:: BRANO DA LEGGERE ::
Subito al voto per impedire il disastro del Paese

luglio 20, 2012 in Comunicati Stampa, Politica

“Tutto il centrosinistra dovrebbe riflettere e, soprattutto, darsi subito una mossa per organizzare un’alternativa di governo, se anche il mondo internazionale agita lo spettro del ritorno di Berlusconi”. Ad affermarlo il capogruppo dell’Italia dei Valori in Senato, Felice Belisario, in riferimento all’editoriale pubblicato sull’Economist. “Stiamo pagando a caro prezzo gli anni del berlusconismo – aggiunge – e le scelte del governo Monti non migliorano la situazione, anzi. A dirlo non siamo noi dell’Italia dei Valori ma lo spread e i mercati da un lato, i cittadini senza lavoro e i giovani senza futuro dall’altro. Se però vogliamo dare fiato all’Italia dobbiamo andare subito al voto con un alleanza di centrosinistra credibile, fondata su un programma condiviso. Basta con questa politica del ‘sostegno’ obbligato a Monti che, oltre a peggiorare la crisi, sta impedendo di fare le cose che servono, tra cui una nuova legge elettorale, i tagli ai costi della politica e una riforma del sistema radiotelevisivo. Ha ragione l’Economist a dire che, se non togliamo subito a Berlusconi il suo potere economico e mediatico su cui può ancora contare – conclude Belisario – ,il ritorno del caimano potrebbe non essere solo una minaccia”.

:: DATI IN ESAME ::
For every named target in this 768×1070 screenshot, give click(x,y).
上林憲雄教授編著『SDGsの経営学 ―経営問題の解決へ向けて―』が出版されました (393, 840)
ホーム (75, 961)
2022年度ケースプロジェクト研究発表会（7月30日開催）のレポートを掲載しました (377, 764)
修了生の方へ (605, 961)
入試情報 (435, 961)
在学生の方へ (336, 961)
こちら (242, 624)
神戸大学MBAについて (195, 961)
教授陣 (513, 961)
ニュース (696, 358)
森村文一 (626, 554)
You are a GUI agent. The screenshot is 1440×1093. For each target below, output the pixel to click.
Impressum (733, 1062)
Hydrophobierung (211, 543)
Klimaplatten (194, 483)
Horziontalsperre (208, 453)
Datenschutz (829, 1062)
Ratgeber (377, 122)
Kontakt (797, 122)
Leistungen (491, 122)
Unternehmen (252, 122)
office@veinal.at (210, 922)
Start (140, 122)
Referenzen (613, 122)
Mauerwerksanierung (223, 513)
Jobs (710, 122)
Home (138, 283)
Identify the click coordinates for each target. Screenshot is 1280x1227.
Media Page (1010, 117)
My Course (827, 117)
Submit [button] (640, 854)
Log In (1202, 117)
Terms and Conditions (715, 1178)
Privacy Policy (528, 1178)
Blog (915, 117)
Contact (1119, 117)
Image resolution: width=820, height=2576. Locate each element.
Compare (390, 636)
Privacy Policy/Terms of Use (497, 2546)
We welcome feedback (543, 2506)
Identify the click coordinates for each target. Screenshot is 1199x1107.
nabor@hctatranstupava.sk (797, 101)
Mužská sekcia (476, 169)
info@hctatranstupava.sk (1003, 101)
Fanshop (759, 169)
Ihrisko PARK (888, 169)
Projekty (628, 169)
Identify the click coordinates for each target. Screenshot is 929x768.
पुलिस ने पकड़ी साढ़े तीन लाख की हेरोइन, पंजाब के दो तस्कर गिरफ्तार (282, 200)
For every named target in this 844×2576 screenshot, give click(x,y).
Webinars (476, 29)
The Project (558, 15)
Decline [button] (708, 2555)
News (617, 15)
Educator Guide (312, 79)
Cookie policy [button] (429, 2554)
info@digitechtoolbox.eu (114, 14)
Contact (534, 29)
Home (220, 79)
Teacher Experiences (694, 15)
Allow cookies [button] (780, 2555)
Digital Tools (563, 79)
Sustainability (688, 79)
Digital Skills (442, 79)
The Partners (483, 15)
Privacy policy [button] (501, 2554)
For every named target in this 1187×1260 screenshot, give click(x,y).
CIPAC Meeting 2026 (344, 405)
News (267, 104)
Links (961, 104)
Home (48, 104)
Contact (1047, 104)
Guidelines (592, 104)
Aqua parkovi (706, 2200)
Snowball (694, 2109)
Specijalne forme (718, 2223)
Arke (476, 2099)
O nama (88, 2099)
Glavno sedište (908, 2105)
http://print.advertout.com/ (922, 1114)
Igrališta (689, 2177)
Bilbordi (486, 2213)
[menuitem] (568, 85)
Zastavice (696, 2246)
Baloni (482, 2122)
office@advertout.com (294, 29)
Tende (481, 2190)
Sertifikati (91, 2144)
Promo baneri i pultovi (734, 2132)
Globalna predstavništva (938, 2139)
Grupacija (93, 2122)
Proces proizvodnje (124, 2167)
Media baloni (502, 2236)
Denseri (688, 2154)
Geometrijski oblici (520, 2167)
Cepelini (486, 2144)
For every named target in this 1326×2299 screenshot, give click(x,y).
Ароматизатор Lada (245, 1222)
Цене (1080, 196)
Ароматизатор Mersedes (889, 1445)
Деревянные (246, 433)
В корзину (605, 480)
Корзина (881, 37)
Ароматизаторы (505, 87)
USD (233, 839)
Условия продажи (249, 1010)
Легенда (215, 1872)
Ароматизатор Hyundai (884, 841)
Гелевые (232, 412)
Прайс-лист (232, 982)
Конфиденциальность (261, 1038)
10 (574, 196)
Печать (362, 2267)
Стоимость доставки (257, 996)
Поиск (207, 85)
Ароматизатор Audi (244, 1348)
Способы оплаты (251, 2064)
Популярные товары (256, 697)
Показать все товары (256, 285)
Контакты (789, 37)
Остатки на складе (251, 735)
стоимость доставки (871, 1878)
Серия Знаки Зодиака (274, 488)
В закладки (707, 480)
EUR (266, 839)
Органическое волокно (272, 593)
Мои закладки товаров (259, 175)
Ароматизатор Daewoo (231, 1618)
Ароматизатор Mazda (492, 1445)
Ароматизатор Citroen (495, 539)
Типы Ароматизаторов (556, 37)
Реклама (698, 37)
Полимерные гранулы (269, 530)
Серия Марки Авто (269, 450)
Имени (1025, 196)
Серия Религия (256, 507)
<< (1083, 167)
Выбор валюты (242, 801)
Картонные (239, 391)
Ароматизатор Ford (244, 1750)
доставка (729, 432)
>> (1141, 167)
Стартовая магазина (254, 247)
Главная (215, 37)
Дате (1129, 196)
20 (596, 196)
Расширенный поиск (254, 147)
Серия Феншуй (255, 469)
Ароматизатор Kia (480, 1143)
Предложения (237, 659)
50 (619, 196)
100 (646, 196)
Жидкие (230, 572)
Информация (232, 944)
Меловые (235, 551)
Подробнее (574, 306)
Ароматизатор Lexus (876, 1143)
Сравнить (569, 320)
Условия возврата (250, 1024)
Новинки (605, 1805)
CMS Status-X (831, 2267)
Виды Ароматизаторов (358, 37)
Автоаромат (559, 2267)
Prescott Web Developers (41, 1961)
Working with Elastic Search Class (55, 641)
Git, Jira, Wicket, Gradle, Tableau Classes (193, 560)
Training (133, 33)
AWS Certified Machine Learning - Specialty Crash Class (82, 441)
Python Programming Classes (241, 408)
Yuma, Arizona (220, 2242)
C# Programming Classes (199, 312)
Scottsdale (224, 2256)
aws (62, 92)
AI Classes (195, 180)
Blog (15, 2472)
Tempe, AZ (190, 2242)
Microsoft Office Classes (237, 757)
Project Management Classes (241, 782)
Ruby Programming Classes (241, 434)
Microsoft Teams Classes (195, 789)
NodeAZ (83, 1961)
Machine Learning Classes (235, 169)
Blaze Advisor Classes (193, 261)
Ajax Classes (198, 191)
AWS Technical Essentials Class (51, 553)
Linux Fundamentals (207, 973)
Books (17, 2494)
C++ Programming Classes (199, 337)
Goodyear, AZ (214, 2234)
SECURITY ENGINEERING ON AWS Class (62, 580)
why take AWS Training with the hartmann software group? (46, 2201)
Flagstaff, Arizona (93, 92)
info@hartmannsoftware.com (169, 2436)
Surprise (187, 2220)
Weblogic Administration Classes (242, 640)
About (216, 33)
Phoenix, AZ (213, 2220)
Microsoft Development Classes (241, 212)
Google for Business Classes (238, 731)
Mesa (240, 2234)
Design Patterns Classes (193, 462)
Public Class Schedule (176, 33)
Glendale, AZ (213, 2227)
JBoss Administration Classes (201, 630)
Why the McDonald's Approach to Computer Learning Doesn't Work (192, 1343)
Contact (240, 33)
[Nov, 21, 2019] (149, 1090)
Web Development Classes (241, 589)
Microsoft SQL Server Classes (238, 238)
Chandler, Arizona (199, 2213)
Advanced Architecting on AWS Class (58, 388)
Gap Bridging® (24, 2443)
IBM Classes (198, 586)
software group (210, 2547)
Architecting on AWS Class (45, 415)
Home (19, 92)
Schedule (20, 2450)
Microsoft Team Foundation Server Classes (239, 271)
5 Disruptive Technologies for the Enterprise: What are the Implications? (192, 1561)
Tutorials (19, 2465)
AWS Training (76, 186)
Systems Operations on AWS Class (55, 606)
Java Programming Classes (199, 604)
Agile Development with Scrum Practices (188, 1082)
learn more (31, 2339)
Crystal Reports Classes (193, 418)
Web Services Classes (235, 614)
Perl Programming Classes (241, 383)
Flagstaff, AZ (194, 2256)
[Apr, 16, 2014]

:: COSA FARE ::
Rispondi alle domande sul comunicato riguardo al voto anticipato.
(a) Quale carica ricopre Felice Belisario?
(b) In quale testata è stato pubblicato l'editoriale a cui Belisario si riferisce?
(c) Quali tre cose, secondo Belisario, il sostegno obbligato a Monti sta impedendo di fare?

:: RISPOSTA SCRITTA ::
(a) È capogruppo dell'Italia dei Valori in Senato.
(b) Nell'Economist.
(c) Una nuova legge elettorale, i tagli ai costi della politica e una riforma del sistema radiotelevisivo.